Cranberry juice wet Braxton's turkey meat. The sight nagged at him, parent to child, relentless. He should drive home at once for Thanksgiving dinner; he could still get there by seven if he scrambled. His mother would still be in and out of the kitchen, to check the oven, check the time. But her mouth would be thinning by the minute. Sullen, he swatted off the guilt by waving his arm for drinks.
He said, "I guess your momma really liked Elvis."
Marie scooped out another orange peel. "She'd laugh if she heard you say that. Liked! Back in school, she carved his name right into her arm, with a pocketknife, E-L-V-I-S. Right across, like that."
"Goddamn! ... Excuse me."
Marie looked deep into his eyes. "He was the only man she ever loved, that's all. She toldme that when she died."
"Well, I'm sorry to hear you lost her."
"Oh, that's all right."
"Was it a while back?"
"Five days ago today."
"That's terrible."
"It was diabetes. But she'd had it a long time."
"That's terrible. I'm sorry to hear that."
Braxton's voice was so sympathetic, the girl's voice thickened. She coughed. "So, anyhow. Momma asked me to do something for her and that's what I'm doing. And that's why I'm sitting here right now, because, otherwise, I'd be going in the opposite direction. But the last tiling she asked me was would I drive to Memphis and go to Graceland and let him know she was gone and give him her souvenirs and her hair that she'd never cut?" The girl rubbed her blue Eastern bag as she talked, as if she consoled some creature inside.
"Let who know?"
"Elvis."
Braxton nodded again. He didn't know what to say, and ate some French fries.
"He's buried there at home because of the violence. You know."
She took out of the bag a soft, rumpled paper sack. From the sack she drew a thin shank of brownish-gray hair in a ponytail several feet long. The humanness of the thing jolted Braxton so much he bit his tongue while he chewed.
Marie kept smoothing the hair. "This was my momma's. She made a vow to Elvis and never cut it. Isn't it long?"
Braxton nodded, and moved her new drink closer.
Lagoon water splashed from the girl's eyes in tears. One, two, three in a row. The last hung there too full to drop. Braxton was moved to pat her hand. He could feel the dead hair underneath it.
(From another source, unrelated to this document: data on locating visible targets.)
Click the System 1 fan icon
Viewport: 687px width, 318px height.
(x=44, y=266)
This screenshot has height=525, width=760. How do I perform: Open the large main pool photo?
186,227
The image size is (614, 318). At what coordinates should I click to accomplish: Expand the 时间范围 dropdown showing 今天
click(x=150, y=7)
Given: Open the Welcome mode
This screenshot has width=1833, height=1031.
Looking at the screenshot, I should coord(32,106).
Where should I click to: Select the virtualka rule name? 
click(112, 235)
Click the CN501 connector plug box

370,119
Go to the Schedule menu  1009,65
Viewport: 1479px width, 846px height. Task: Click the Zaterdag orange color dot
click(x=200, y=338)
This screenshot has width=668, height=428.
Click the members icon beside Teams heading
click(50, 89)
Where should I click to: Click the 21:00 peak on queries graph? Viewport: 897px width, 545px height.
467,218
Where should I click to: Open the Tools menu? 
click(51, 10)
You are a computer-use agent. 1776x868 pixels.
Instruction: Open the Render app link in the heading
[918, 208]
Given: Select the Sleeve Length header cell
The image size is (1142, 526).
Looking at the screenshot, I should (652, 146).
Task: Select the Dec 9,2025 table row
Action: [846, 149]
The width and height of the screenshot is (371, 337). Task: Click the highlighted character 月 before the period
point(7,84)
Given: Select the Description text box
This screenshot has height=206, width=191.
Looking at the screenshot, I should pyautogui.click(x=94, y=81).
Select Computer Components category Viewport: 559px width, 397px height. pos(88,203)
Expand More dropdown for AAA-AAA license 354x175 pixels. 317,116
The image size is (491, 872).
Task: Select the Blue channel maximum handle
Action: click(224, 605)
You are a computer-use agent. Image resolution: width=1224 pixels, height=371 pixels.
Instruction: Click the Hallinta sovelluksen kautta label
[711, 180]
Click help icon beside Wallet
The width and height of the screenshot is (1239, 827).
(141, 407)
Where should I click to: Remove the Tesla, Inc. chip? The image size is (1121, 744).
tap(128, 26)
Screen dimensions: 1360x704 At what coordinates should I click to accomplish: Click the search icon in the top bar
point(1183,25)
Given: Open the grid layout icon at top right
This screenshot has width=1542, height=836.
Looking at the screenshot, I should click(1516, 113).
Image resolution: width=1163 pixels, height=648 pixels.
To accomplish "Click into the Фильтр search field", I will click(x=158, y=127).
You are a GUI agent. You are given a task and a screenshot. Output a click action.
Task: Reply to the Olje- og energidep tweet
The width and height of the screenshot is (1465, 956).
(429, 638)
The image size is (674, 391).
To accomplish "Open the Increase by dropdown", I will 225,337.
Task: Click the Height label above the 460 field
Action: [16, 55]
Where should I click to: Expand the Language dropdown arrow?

Marie spoke solemnly. "That last night, she pulled me right down to her face in the hospital bed. 'He was all I had. He was everything. No one will ever understand,' is what she kept trying to whisper."
Braxton grew solemn, too. "Marie. I'm just a stranger. But believe me, in all sincerity, I am really sorry to hear about your loss. I mean, a mother is, well."
Nodding, the girl started to take out dozens of articles from the blue-vinyl bag. She picked through them--pins, buttons, charms, photos--pushing them about on the table like a vendor at Lourdes.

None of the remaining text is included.